Communications Minister Michelle Rowland said three in four people who used online dating apps experienced some form of technology-facilitated abuse.

“The majority of these victims are women. The Albanese Government was determined to act on this alarming rate,” Ms Rowland said.

“We determined, (Social Services Minister Amanda) Rishworth and I, that we would request the industry to formulate a code of practice for how they would make their devices (and) their apps safer.

“This really is world-leading for many of these companies. It was the first time they had actually interacted with governments and regulators at this level.”

The code will become operational over the next three months and be enforced by a three-member committee that can issue formal warnings and suspend or remove participants.

After nine months, the eSafety Commissioner will assess the effectiveness of the code and provide advice to the Government on its adequacy — including whether further regulatory action is required.

Ms Rishworth said sexual violence on dating apps included sexual harassment, threatening and abusive language, and being sent unsolicited sexual images.

“We know that dating apps are a very popular way for people to meet... but we also know that it is a place where harm can be perpetrated, particularly gendered-based violence,” Ms Rishworth said.

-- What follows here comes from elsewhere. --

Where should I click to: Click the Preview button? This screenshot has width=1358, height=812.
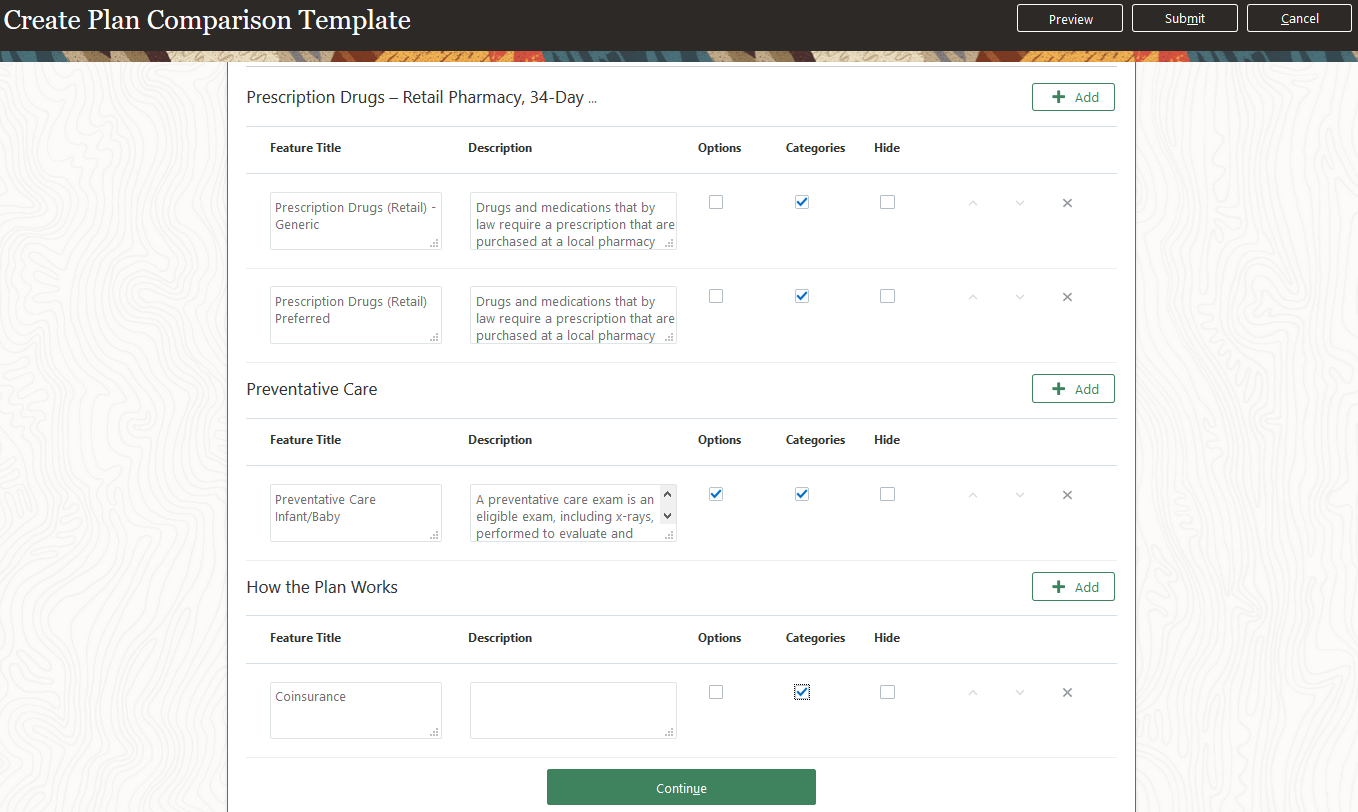pyautogui.click(x=1070, y=19)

“The requirements under this code for dating apps to monitor and be able to intervene and systems that intervene is a very important part of the prevention of behaviour escalating.”

The Commonwealth’s crackdown has been criticised for falling short of what some victims’ families have called for, including making it legislation to report safety threats to police and not just an option for online dating app companies.

Prime Minister Anthony Albanese said the code of conduct was the first step to see if it worked.

“This is an issue that governments are grappling with, parents are grappling with and our whole society is grappling with as well, of how to get this right, how to make sure we benefit from what new technology brings without posing risks to our safety online,” Mr Albanese said on Friday.